As with some other manuscript collections of secular music from colonial Mexico, the compiler’s name and the sources of the music are not given in SMMS M5. Certain other manuscripts from the period, however, do give the names of their owners and compilers, as appropriate, along with the date and location of ownership. A good example of this is the Eleanor Hague manuscript from the Southwest Museum in Los Angeles, California, which contains dance music for violin along with important choreographic information. Owned in 1772 by Joseph Maria Garcia in Chalco (a town close to the capital), it was bought in 1790 by Joseph Mateo Gonzalez Mexia for two pesos after Garcia’s death. Craig Russell has pointed out the many French and English sources of the fiddletunes played in late-colonial Mexico preserved in the Hague manuscript.
Though no date of compilation or composition is indicated anywhere in SMMS M5, the inclusion of the six waltzes in the manuscript leads me to believe that it dates from the first few decades of the nineteenth century, the probable time of the introduction of the waltz into Mexico. After the turn of the century, the Holy Office received complaints about the lasciviously close physical proximity of the partners during the dance.

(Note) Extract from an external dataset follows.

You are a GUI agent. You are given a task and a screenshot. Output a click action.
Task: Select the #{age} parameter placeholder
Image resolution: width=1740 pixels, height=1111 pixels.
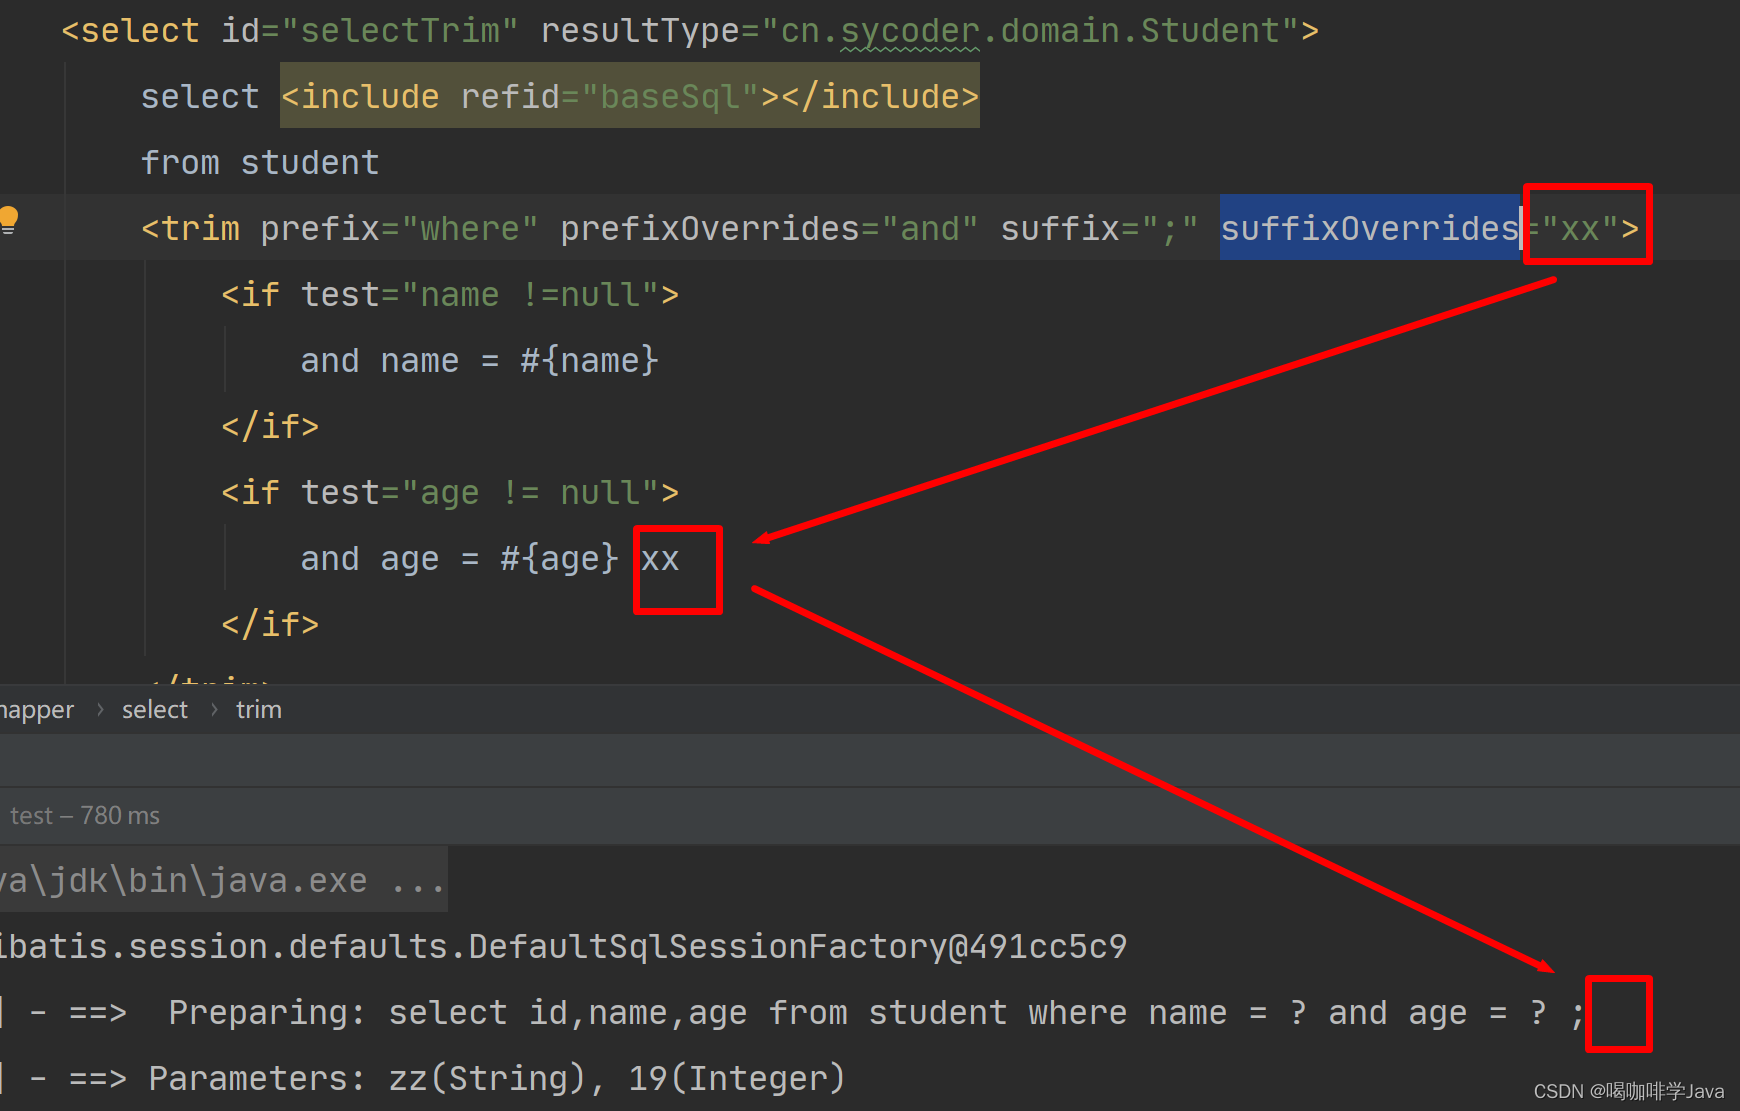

I wonder, therefore, if SMMS M5 might not date from the second or third decade of the nineteenth century, after the storm of ecclesiastical opposition to the waltz had abated. 

This manuscript collection presents an interesting mix of Spanish and other European music – particularly for the dance – but, significantly, no examples of local Mexican dance music. This leads me to conclude that the manuscript may have been imported from Spain. Since a great deal of printed music was imported to Mexico from Europe through Spain and sold by book dealers, it is almost certain that manuscript music was also imported and sold on a grand scale. The Spanish pieces represented in SMMS M5 – the zapateados, boleras, polacas, and the minuet afandangado – enjoyed a long popularity in Mexico well after their original introduction in Spain. This collection is important also in that the several notated variations that follow each of the six individual zapateados indicate how this instrumental dance form could have been improvised in live performance. I believe that these variations provide stylized models for possible forms of improvisation.